研究とSDGsのつながりを知る。TEIKYO SDGs Report 帝京大学の先生たちが行っている研究活動内容がどのようにSDGsとつながっているのかをひも解きます。

今回の先生

帝京大学経済学部  講師

永井リサ 先生

どんな先生?

専門は、環境史、生態史、中国東北史で、大学院時代に中国に留学。中国東北地方の森林ビジネスの歴史に精通し、現代の経済や資源の状態から歴史的な背景を遡って研究。大阪大学大学院にて特任研究員、2014年に中国・大連大学講師、九州大学総合研究博物館で研究に従事後、2020年から現職に就任。

WHAT ARE 17GOALS OF SDGs? SDGsとは、「Sustainable Development Goals(持続可能な開発目標)」の略称であり、2030年までに達成すべき17の目標を掲げています。

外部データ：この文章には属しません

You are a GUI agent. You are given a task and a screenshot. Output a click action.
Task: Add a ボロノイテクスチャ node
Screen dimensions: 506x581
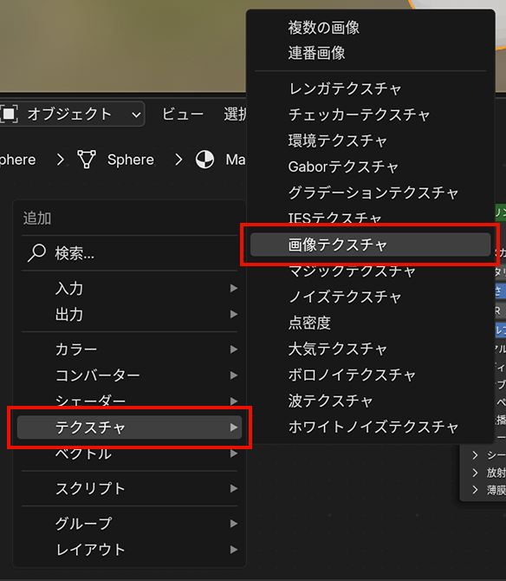pyautogui.click(x=370, y=375)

歴史や文化を道標に、世界の“いま”を知り、行動する 各国地域の社会や自然環境は、経済や戦争、災害などに翻弄されやすく、SDGsに共通した課題が多くあります。永井ゼミでは、ゼミ生の提案により途上国の児童に給食を寄付する取り組みや途上国の文化・歴史を調べて現状を訴える展示を、すべてゼミ生主体で行いました。

学食のメニューを頼むと寄付できるTFT活動をゼミ生が実施

永井ゼミは、八王子キャンパスの学食においてTABLE FOR TWO(通称TFT)活動(対象のメニューを頼むと、アジア・アフリカの国に給食1食分=20円が寄付される)を実施。提供国のひとつであるケニアの文化や経済状況をまとめたパネルも展示した。

活動を通して「なぜ寄付を受けないと給食が提供できないのか」思いをはせる

これらの活動は、すべてゼミ生主体で実施。というのも永井先生は、なぜ寄付を受けなければ給食の提供がままならないのか、歴史的背景をふまえたうえでTFT活動が持つ価値や意味を正確に把握してほしいと考えたからだ。

環境と経済は密接な関係にあり歴史は現状把握のヒントになる

永井先生の専門は環境史で、とくに中国東北地域を研究。山西省に短期留学した際、歴史的に豊かな森林地帯が、雑草も生えないほど砂漠化した状況を目の当たりにする。歴史をひも解くと、中国東北地域では日露戦争や南満洲鉄道の開業などで膨大な木材が利用されたことがわかる。歴史を知ることは、現状把握のヒントとなる。

近現代のグローバル社会では世界規模で社会課題を考える必要がある

また、途上国では植民地期の経済構造が残存し、原料供給地として単一作物を作らざるを得ない状況も。しかし災害や紛争などで作物が育たないと村が一気に飢饉に陥ることも珍しくない。グローバル経済の中で、途上国がいかに自立した未来を作れるのかは世界的な課題となっている。

歴史や構造を知ることで、将来学生が未来の扉をひらく可能性も

歴史的背景まで考慮するとSDGsの裾野は非常に複雑なことがわかる。こういった歴史や構造を知ることで、将来、プロジェクトを実施した学生が本格的にSDGsに向き合う国際的企業に就職したり、社会課題に取り組む起業家になる可能性もある。学生が新しい未来を切り拓く存在になることこそ、SDGs実現への貢献の第一歩となる。